Peruvian bread pudding is a dessert that has evolved over the years. At first, it was made with hard bread, milk and eggs, but now we can find recipes that include fruit, chocolate, sugar… Due to its practicality and low cost, it became very popular throughout the country and in other countries such as Argentina. Today, there are tons of bread pudding and cake recipes that you can customize by adding or removing ingredients.
This recipe that we bring you in this article is the most popular in Latin American countries in general, although it is said that it had its beginnings in Peru. Therefore, below we explain how to make Peruvian bread pudding, its ingredients and instructions.
Ingredients to make Peruvian bread pudding:
- 550 grams of bread from the day before
- 1 liter of milk
- 200 grams of brown sugar
- 150 grams of white sugar
- 1 teaspoon nutmeg
- 4 egg
- 80 grams of butter
- 1 teaspoon of cloves
- 1 teaspoon ground cinnamon
- 1 tablespoon lemon zest
- 1 tablespoon orange zest
How to make Peruvian Bread Pudding:
- Start the recipe by preparing the caramel.
- So, leave the sugar in a pot or skillet over medium heat with a splash of water and stir until it dissolves.
- When it is done, place the caramel in the mold to be used and move it so that it is distributed throughout the container.
- Pour the milk with the cinnamon, the nutmeg, the cloves, the brown sugar and a pinch of salt in a small saucepan.
- Heat over medium heat until it breaks to a boil, stirring the mixture constantly.
- When it starts to boil, leave the preparation on the fire for 3 minutes, stirring, and turn it off. Sprinkle the lemon and orange zest on top and mix everything very well.
- The bread to be used to make the Peruvian pudding can be old or hard bread, but it must be in good condition, since you must cut it into small pieces or grate itto be able to use it.
- Place the sliced bread in a bowl and pour the spiced milk, melted butter and eggs on top, covering the bread as much as possible. Mix so that the bread absorbs the liquid well.
- With the help of a fork, mix and crush the pieces of bread so that they dissolve as well as possible.
- If you have a minipimer (electric hand mixer) you can use it to grind the dough a bit, since the idea is that if there are lumps that are not so big.
- Another way to make Peruvian bread pudding is by adding raisins soaked in white rum.
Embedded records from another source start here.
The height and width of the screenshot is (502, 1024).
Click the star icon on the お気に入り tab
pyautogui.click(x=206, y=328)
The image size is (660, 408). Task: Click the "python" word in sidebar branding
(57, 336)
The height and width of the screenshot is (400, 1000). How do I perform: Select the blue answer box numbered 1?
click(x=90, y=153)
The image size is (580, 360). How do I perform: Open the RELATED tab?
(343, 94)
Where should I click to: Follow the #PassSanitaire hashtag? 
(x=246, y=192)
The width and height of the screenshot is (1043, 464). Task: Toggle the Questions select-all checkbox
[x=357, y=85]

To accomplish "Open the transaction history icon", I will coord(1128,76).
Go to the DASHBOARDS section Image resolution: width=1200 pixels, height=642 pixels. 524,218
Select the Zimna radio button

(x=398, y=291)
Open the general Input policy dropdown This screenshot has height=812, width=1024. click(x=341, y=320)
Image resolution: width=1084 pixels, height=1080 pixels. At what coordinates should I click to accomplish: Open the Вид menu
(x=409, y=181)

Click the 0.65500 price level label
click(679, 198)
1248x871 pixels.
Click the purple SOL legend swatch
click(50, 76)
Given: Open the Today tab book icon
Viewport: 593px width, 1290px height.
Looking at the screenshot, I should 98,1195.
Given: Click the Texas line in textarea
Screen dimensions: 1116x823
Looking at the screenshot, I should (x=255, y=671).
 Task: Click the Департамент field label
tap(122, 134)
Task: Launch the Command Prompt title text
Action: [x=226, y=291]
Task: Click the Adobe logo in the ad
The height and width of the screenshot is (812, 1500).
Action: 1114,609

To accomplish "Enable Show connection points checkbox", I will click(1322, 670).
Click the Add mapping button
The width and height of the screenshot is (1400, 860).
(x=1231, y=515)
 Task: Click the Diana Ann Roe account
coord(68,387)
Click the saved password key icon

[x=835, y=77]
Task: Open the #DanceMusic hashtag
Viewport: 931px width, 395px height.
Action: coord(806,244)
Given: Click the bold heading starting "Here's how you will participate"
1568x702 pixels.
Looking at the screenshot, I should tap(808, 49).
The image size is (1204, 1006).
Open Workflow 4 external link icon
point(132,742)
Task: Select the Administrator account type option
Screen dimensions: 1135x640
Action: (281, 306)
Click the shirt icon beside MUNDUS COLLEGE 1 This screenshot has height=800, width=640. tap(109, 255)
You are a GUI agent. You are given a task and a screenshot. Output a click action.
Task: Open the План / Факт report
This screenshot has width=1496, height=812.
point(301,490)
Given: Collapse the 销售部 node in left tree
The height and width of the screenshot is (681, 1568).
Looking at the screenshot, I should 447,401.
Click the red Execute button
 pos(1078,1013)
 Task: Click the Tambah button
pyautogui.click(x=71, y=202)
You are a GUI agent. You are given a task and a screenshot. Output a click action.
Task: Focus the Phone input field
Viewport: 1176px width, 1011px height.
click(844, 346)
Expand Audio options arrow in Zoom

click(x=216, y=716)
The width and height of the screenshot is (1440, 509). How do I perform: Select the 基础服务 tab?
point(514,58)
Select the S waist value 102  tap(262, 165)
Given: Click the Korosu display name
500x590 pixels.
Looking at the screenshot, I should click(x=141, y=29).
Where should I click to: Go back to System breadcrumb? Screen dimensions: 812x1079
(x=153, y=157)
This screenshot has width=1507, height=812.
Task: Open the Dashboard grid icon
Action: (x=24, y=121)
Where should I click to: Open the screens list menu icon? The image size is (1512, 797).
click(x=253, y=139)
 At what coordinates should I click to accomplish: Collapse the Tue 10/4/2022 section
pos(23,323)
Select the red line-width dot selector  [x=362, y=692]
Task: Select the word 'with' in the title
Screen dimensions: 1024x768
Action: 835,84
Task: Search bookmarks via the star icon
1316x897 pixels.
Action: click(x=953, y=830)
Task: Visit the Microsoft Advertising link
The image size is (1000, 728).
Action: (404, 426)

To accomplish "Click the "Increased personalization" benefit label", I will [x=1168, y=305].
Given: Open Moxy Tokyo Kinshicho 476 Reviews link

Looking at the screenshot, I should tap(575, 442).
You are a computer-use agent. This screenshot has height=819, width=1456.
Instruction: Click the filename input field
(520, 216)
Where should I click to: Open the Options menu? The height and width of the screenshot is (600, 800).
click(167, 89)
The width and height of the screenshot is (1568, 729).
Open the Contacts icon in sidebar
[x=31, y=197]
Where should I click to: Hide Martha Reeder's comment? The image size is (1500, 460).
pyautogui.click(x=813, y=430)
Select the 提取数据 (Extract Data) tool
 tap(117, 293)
- For this, you must buy raisins and let them soak in hot water for 10 minutes, then put them in a cup with white rum and let them rest for 20 minutes.
- When they are very plump, pour the rum together with the raisins into the mixture, and that’s it!
- Trick: You can also add chopped nuts or almonds.
- Pour the bread mixture into the mold with the caramel and distribute the dough.
- Bake the Peruvian bread pudding ina bain-marie at 180ºC for approximately 45 minutes.
- If you don’t have a container like for baking in a bain-marie, you should cook the pudding in the oven at 150ºC for 30 to 35 minutes.
- When it’s golden, take it out of the oven and unmold carefully. Let it rest and serve when cold.
- If the Peruvian bread pudding recipe is not consumed, it can be kept in the fridge in a hermetic container or wrapped in plastic wrap.